San Michele ha una pianta a croce latina ed è stata rimaneggiata più volte nel corso dei secoli, ma ancora oggi è possibile ammirare la cripta che si apre sotto la parte centrale del transetto.
La parte superiore dell’imponente torre campanaria, è stata ricostruita nel 1800, mentre è notevole la statua di San Michele Arcangelo che domina la facciata. L’angelo impugna con una mano il globo e con l’altra la spada con cui si appresta a sconfiggere Satana in forma di drago o serpente. L’opera, che risente dell’influenza bizantina, è stata attribuita a un tale Arriguccio, ospite della badia nel XII secolo.
L’interno è impreziosito da un coro ligneo del sedicesimo secolo, opera di Michele Confetto, da una statua di San Giovanni Gualberto attribuita a Giovan Battista Caccini e di una serie pittorica a decorazione della volta della cappella di San Gualberto, con le scene della vita del santo, opera di Alessandro Allori. La sagrestia ospita un reliquiario, con i resti del santo, di mirabile oreficeria fiorentina.
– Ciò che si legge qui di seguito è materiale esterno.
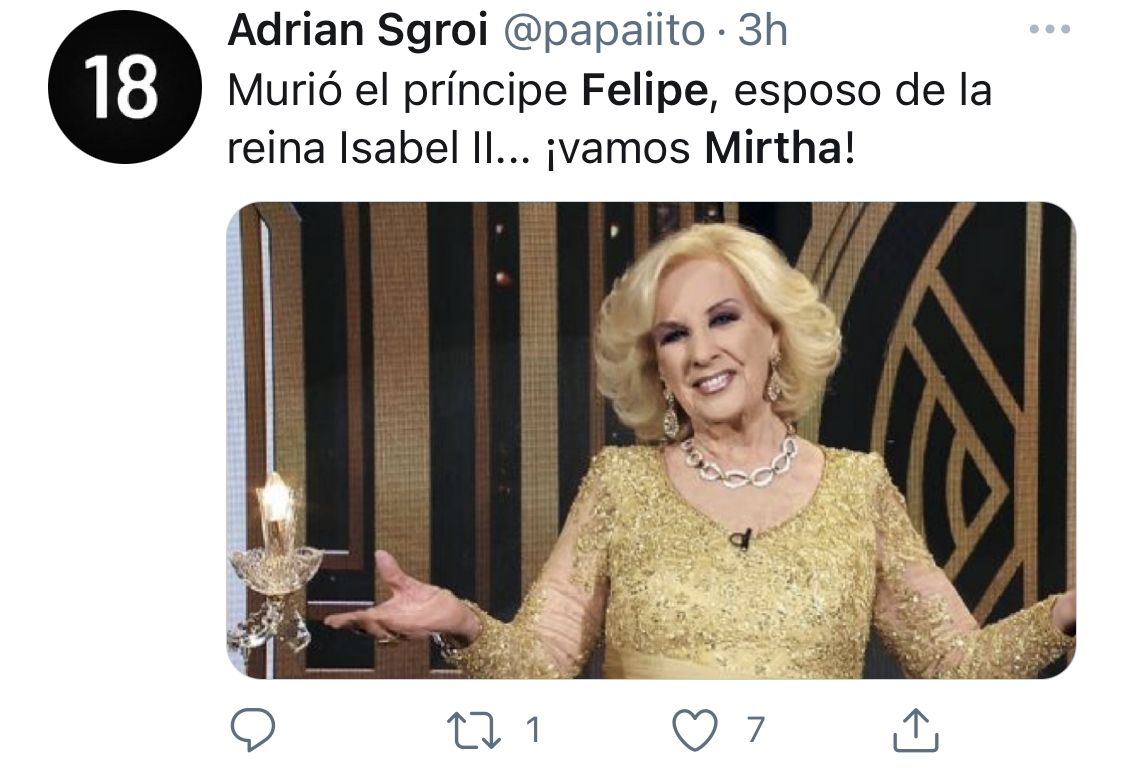Visit the @papaiito handle link

pyautogui.click(x=604, y=32)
Nella vicina chiesa di San Biagio, costruita nel periodo a cavallo tra il romanico e il gotico e recentemente restaurata, sono ammirabili bellissimi affreschi della scuola del Ghirlandaio.
Un’Ultima Cena opera del Ghirlandaio è ospitata nella sala del refettorio dell’antico monastero, trasformato in villa. Qui sono anche que affreschi ispirati al libro della Genesi, opera di Stefano Rosselli, alcuni episodi della vita di San Benedetto di Filippo di Antonio Filippelli, e nella sala capitolare, un’Annunciazione del tardo ‘400.